(Listing on finding words and elements)
begin
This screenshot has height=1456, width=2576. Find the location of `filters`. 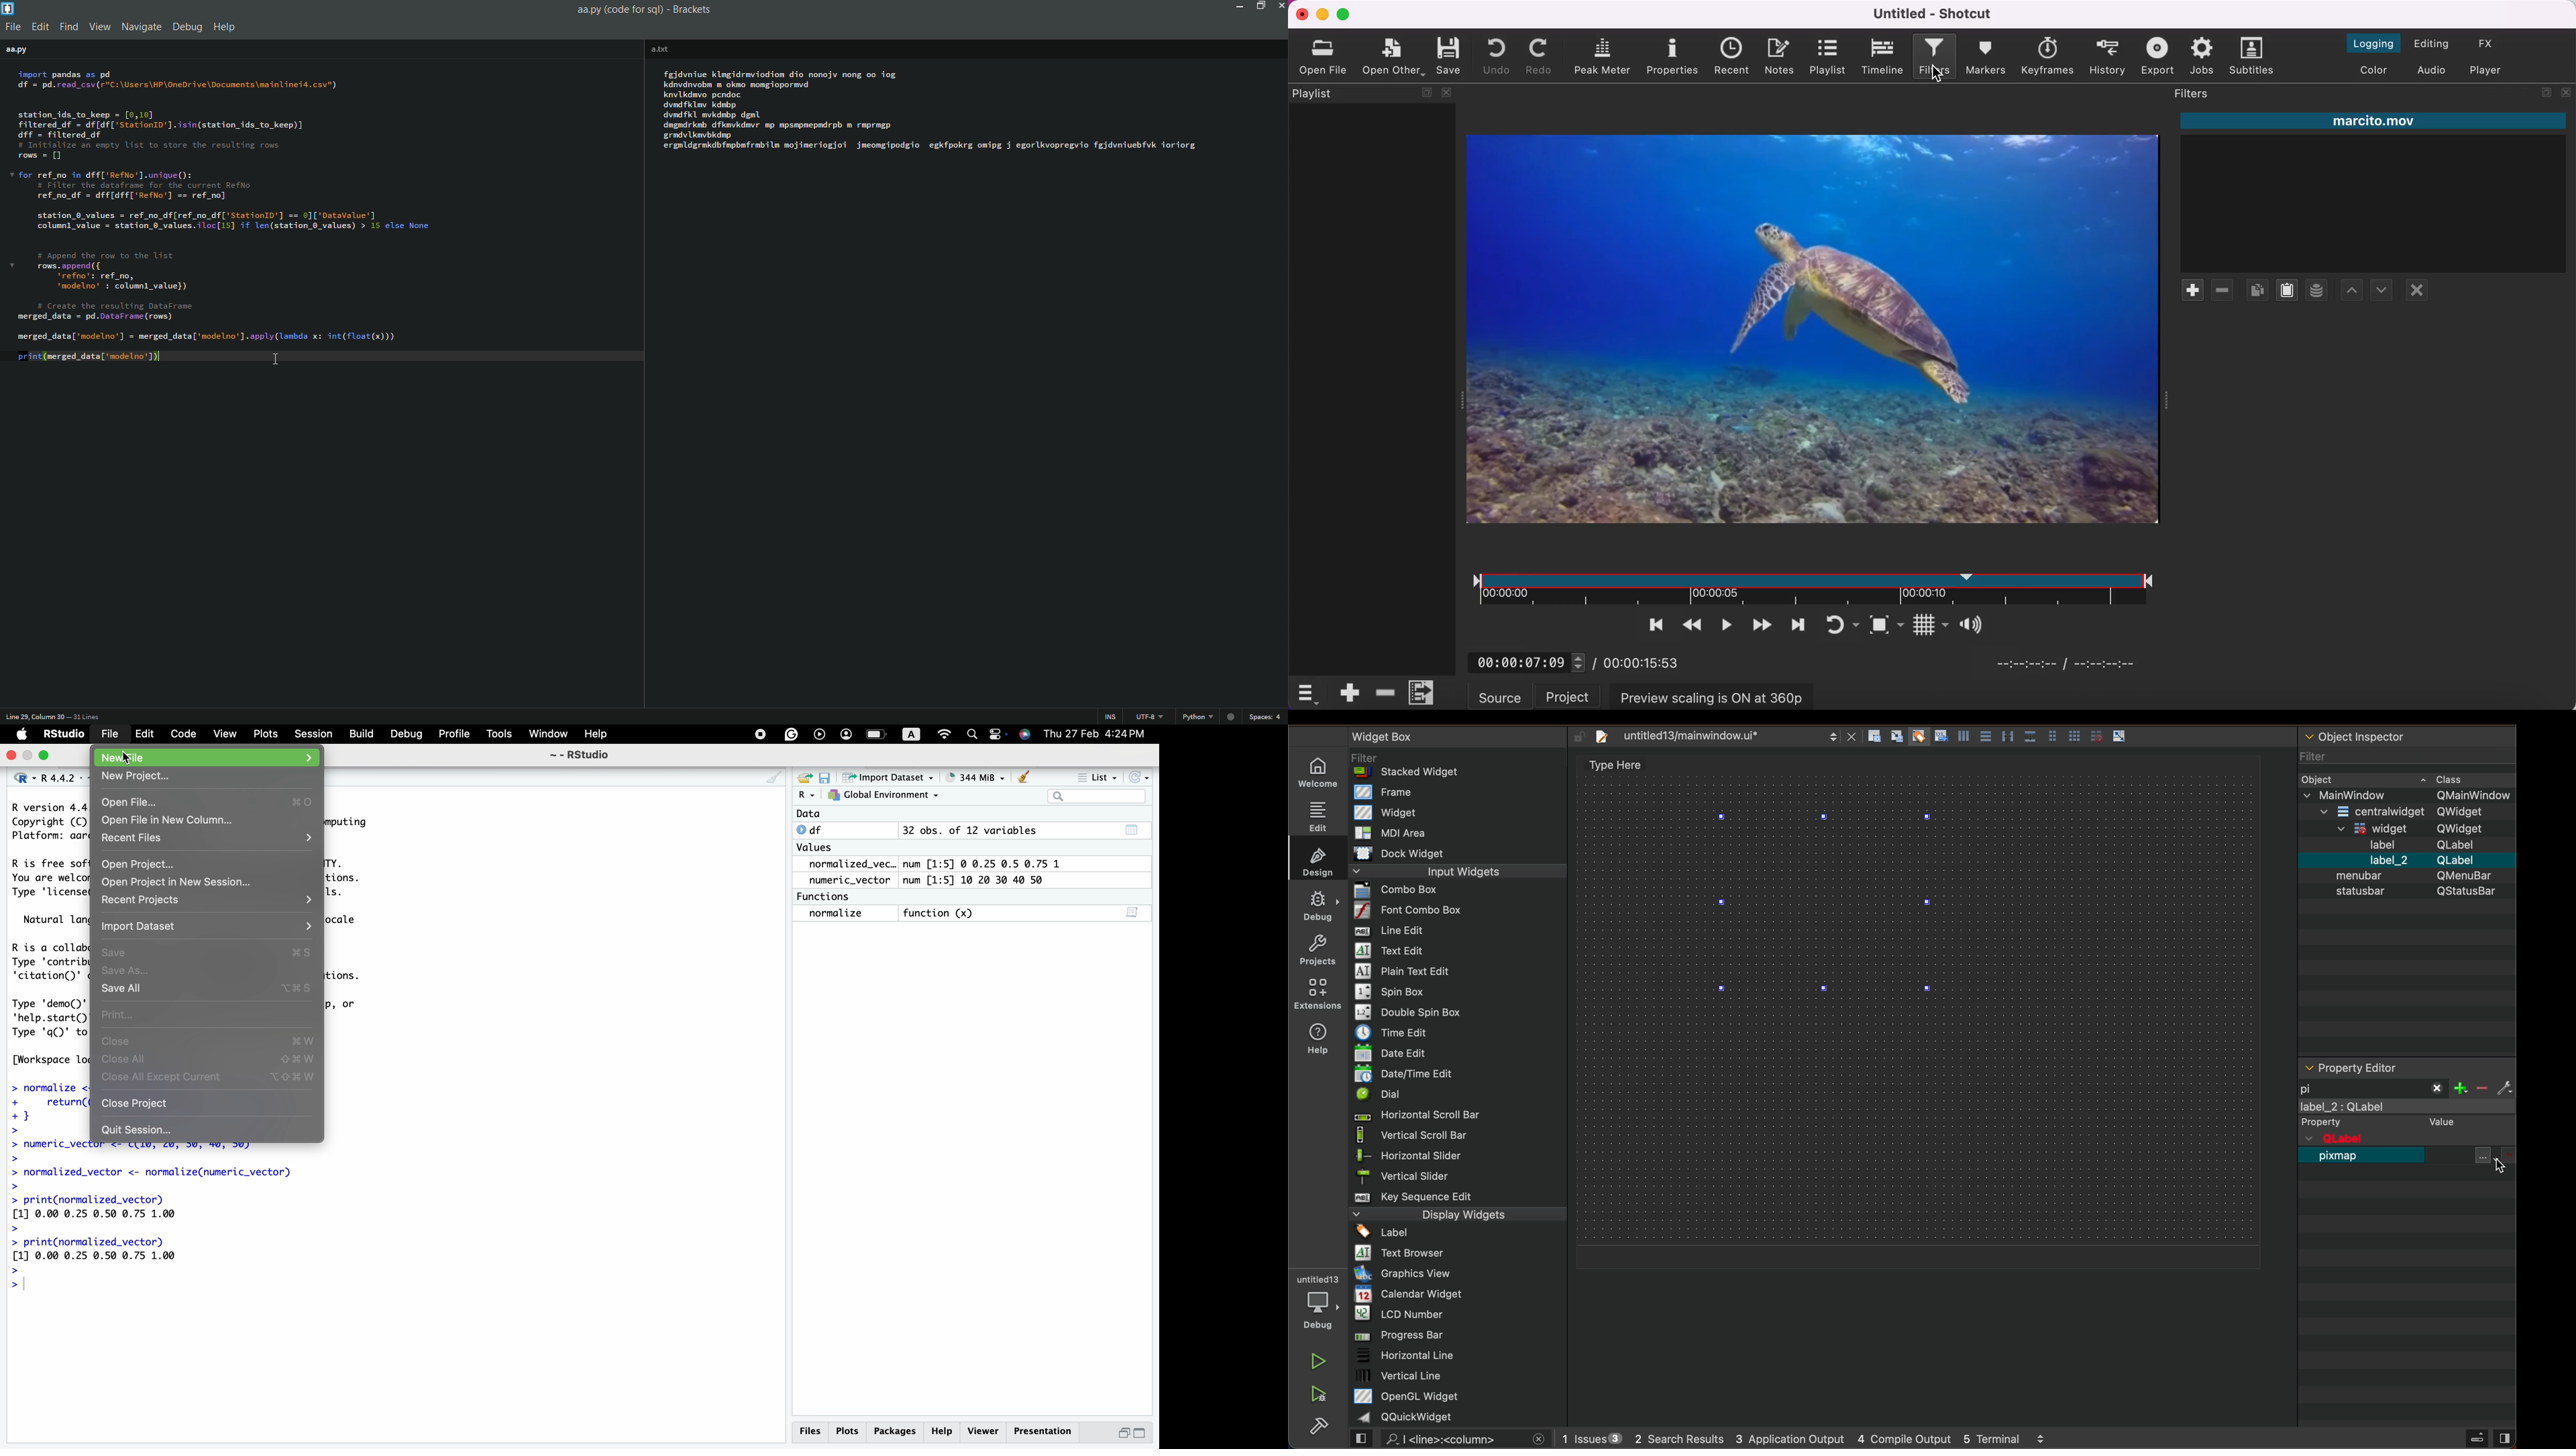

filters is located at coordinates (1932, 57).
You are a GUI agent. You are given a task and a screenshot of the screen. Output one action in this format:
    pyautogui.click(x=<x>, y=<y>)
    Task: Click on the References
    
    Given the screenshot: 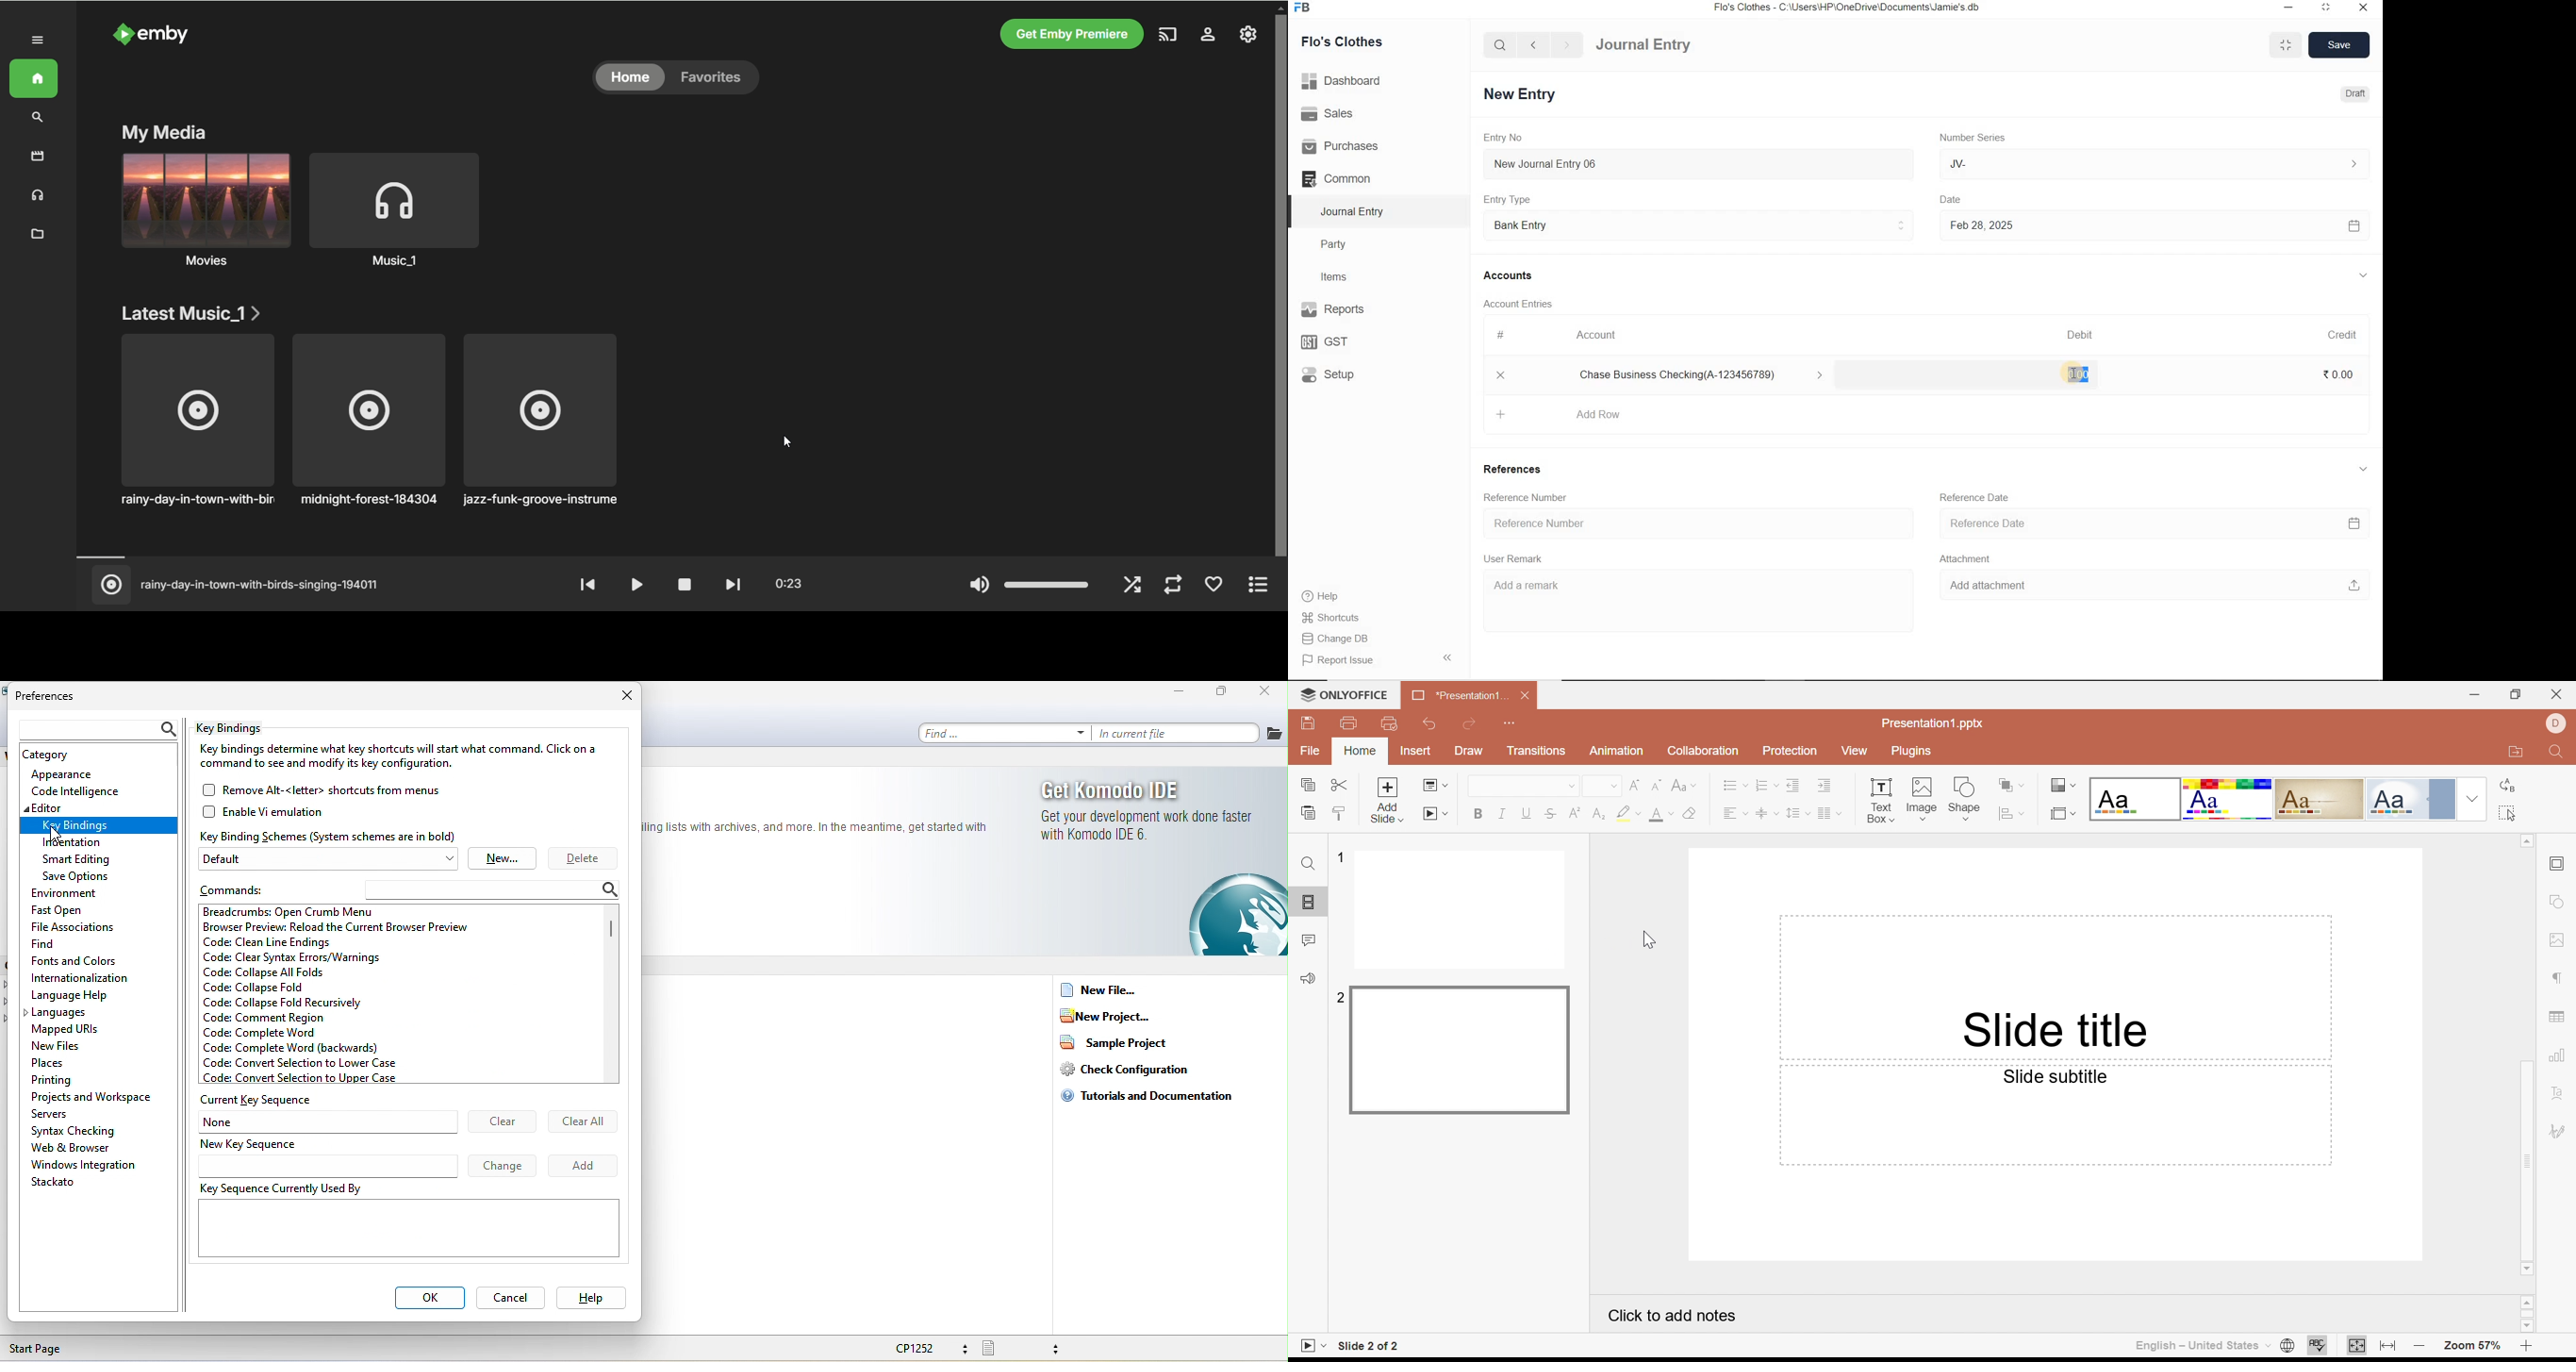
end
Reproduce every line of the listing above verbatim, leaving out the pictures.

• **Written response**:
This screenshot has height=1456, width=2576. Find the location of `filters`. 

filters is located at coordinates (1932, 57).
You are a GUI agent. You are given a task and a screenshot of the screen. Output one action in this format:
    pyautogui.click(x=<x>, y=<y>)
    Task: Click on the References
    
    Given the screenshot: 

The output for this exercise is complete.